Akhir kata Biksu Gila itu tinggal di Vihara tersebut dirawat oleh biksu Jajang. Bagi biksu Jajang, meski pun merepotkan tapi ini adalah sebuah perkembangan. Yang menjadi biksu bertambah satu, semua total menjadi sebelas. Walaupun biksu gila itu tetap mempertahankan prinsip aliran Theravada. Lalu bagaimana dengan rambut biksu gila tersebut? Biksu Jajang hanya merapikannya minimal menjadi cepak sehingga kelihatan lebih rapi. Karena setiap akan dicukur habis, pisau cukur langsung mengenai kulit kepala Biksu Gila tersebut dan dia langsung tertawa kegelian. Sehingga mau tidak mau hanya merapikan rambutnya saja supaya tidak terlihat gondrong.

Suatu saat, biksu Jajang mendapat pertanyaan dari kaum cendekiawan korea Konfusius yang senang mempelajari agama Kristen. Kadang dari satu pertanyaan ini sering muncul hal-hal yang ada di masa depan. Artinya Biksu Jajang tidak bisa menjawab hati cendekiawan ini. Tapi tiba-tiba Biksu Gila ini memotong pembicaraan dan langsung berkata; “yang terpenting adalah diri sendiri berbuat baik dan benar. Memastian diri sendiri berada di rel yang tepat, tidak perlu bergantung dan didikte oleh sesuatu yang dinamakan tuhan! Sadarlah!”, hal itu membuat cendekiawan itu sangat geram dan pergi tanpa pernah kembali ke Vihara itu.
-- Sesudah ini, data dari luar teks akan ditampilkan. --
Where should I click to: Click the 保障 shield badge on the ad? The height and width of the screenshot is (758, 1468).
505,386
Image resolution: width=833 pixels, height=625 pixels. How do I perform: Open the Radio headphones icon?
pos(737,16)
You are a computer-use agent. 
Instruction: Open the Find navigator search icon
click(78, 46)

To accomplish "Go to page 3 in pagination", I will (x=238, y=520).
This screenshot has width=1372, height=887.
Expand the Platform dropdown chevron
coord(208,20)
Bukannya marah atau apa, biksu Jajang mengerti, cendekiawan itu memang sengaja mau menguji. Karena bagaimana pun cendekiawan itu sudah terlanjur percaya Kristen. Pada intinya pembicaraan itu tidak akan pernah ada titik temu dan titik akhir. Tapi Biksu Jajang sangat percaya, lagi-lagi Biksu Gila ini menyentuh area sensitif yang kalau diketahui hanya dipelajari dan dimengerti oleh biksu-biksu yang sudah sangat tua.
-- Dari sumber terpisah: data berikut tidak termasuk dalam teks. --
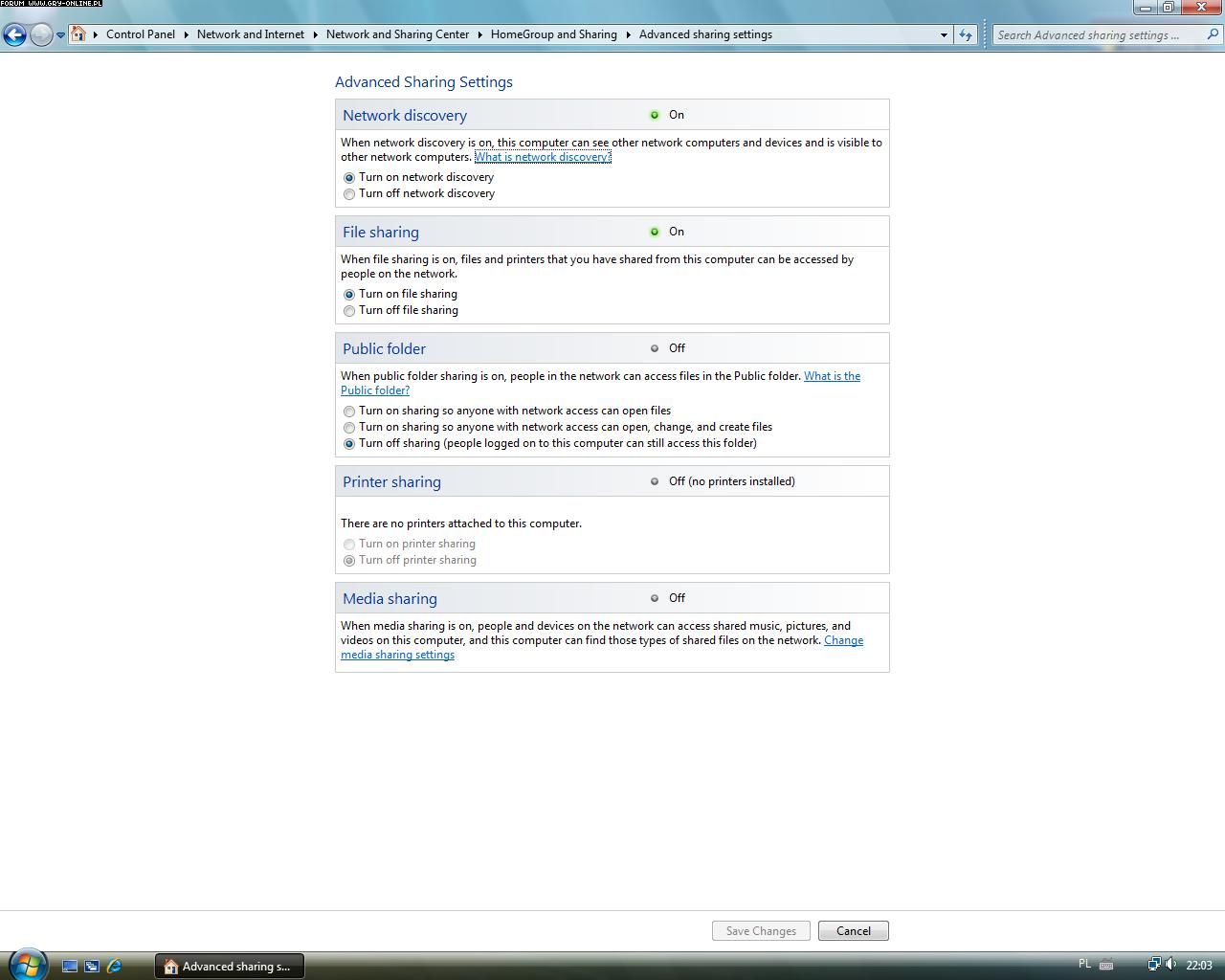Open the recent pages dropdown arrow
Viewport: 1225px width, 980px height.
(60, 35)
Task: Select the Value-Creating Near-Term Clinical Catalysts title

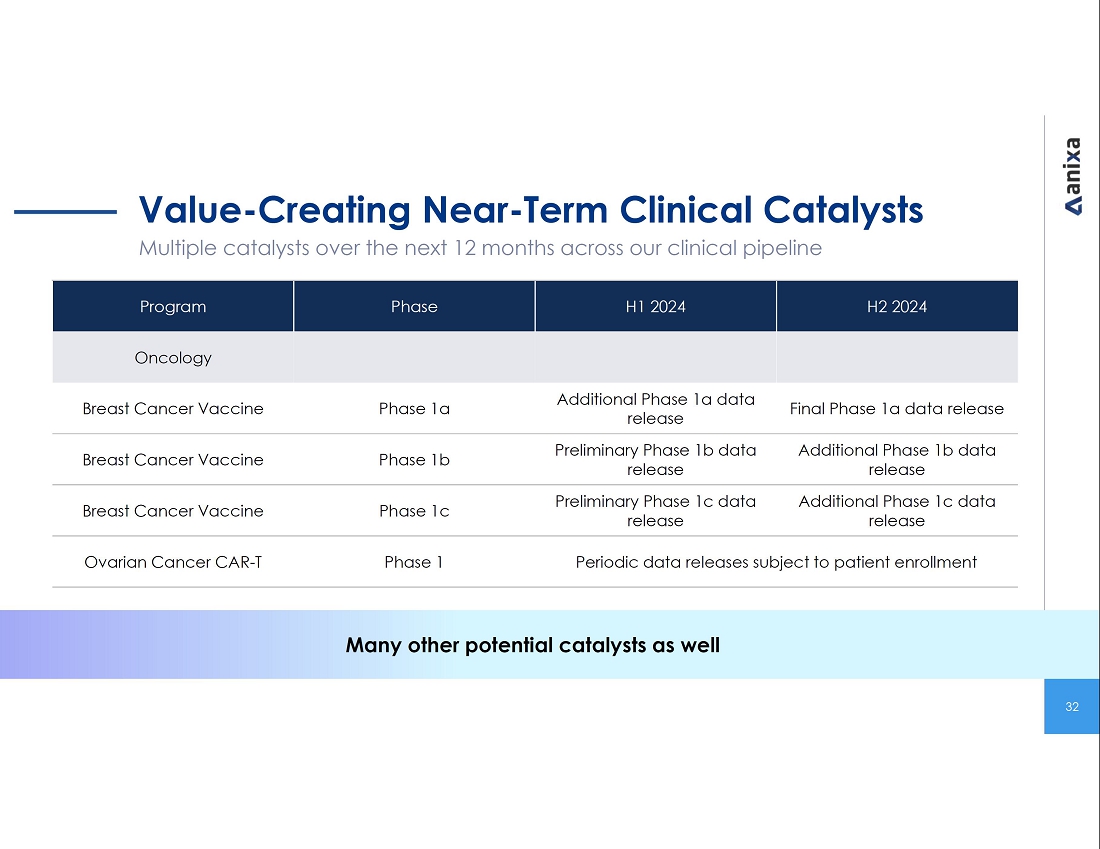Action: [530, 210]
“Baiklah Lie Xiong (Marga Sang Biksu Gila), kamu boleh mulai berceramah di setiap hari ketujuh”, kata Biksu Jajang.

“Wah, sebuah kejutan. Kamu sudah menyadari aku tidak dungu atau apa? Bagaimana kalau aku bermain-main di hari ke-tujuh? Hahahaha…”, jelas Biksu Lie.
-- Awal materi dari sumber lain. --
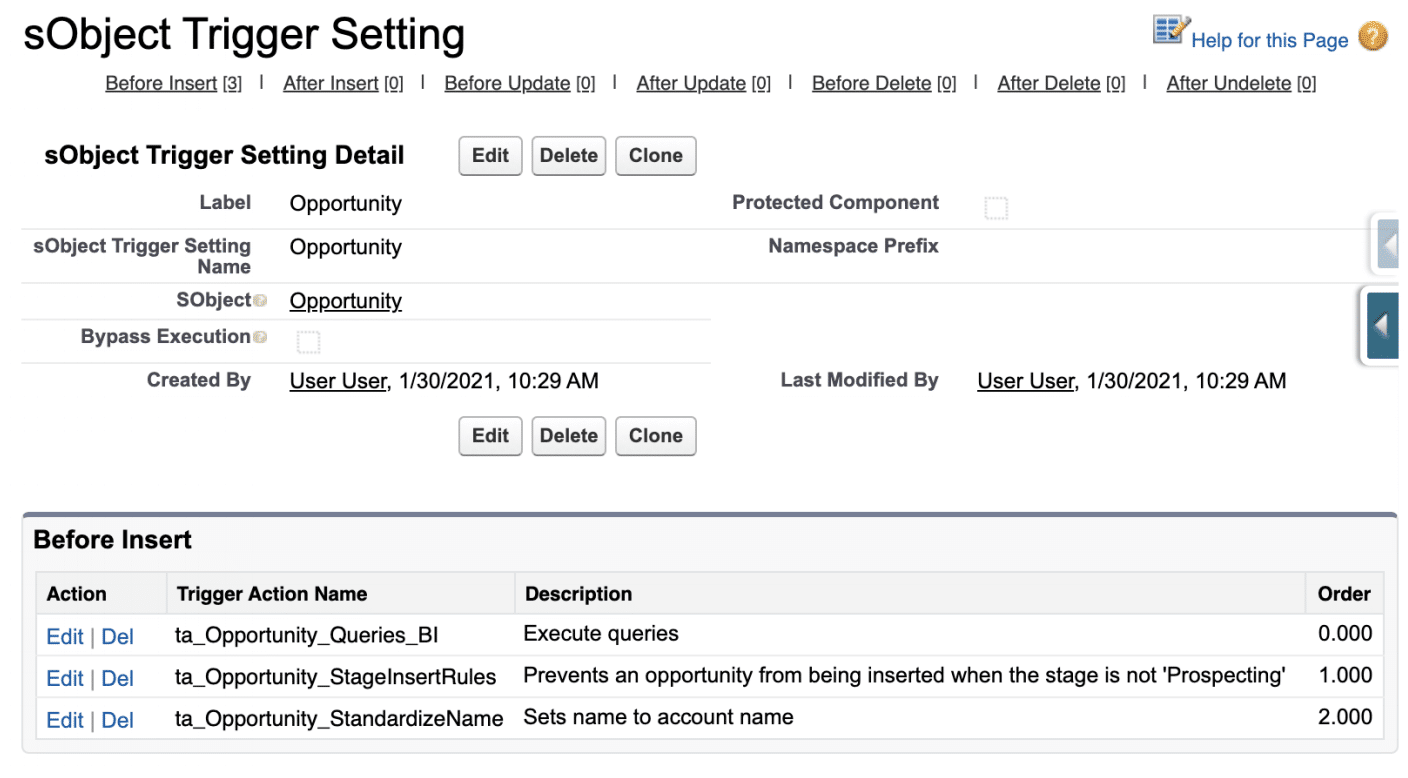Click the help page document icon
Image resolution: width=1408 pixels, height=778 pixels.
click(x=1170, y=31)
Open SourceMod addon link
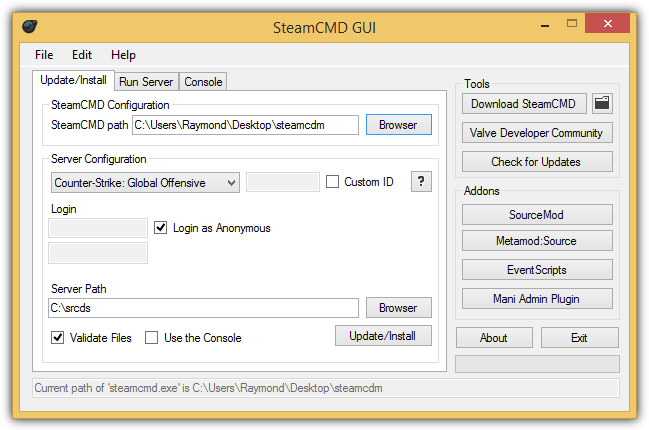649x430 pixels. (537, 215)
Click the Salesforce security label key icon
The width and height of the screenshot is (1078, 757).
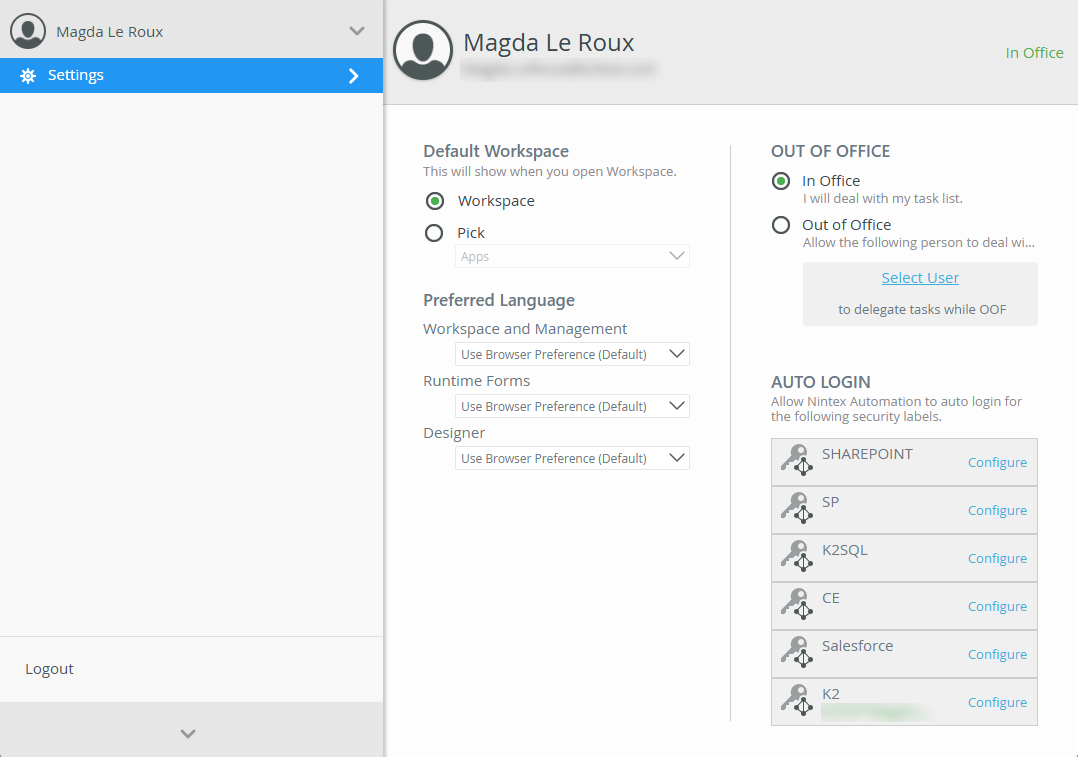click(796, 652)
Biksu Jajang hanya bangun dari tempat duduknya dan pergi ke kamar. Hati kecilnya percaya, Biksu Lie tidak akan sembarangan berbicara. Apa yang terjadi padanya hari ini adalah justru dari perlakuan Sangha nya yang lalu yang senantiasa menghukum pikirannya secara terus-menerus. Meski pun terlihat gila dan sinting tapi kata-katanya sudah dipenuhi Buddha. Artinya Buddha selalu di sampingnya, Buddha selalu di hatinya, menjaga semua dirinya karena ia sudah ditahbiskan sebagai Biksu. Umurnya juga sudah tidak bisa dibilang muda lagi. Biksu Jajang berusia 56 tahun, sedangkan Biksu Lie berusia 50 tahun. Sebagai biksu, hal yang harus dilakukan adalah memberi nasehat berupa ceramah. Kalau tidak melakukan hal tersebut maka tidak pernah ada perkembangan.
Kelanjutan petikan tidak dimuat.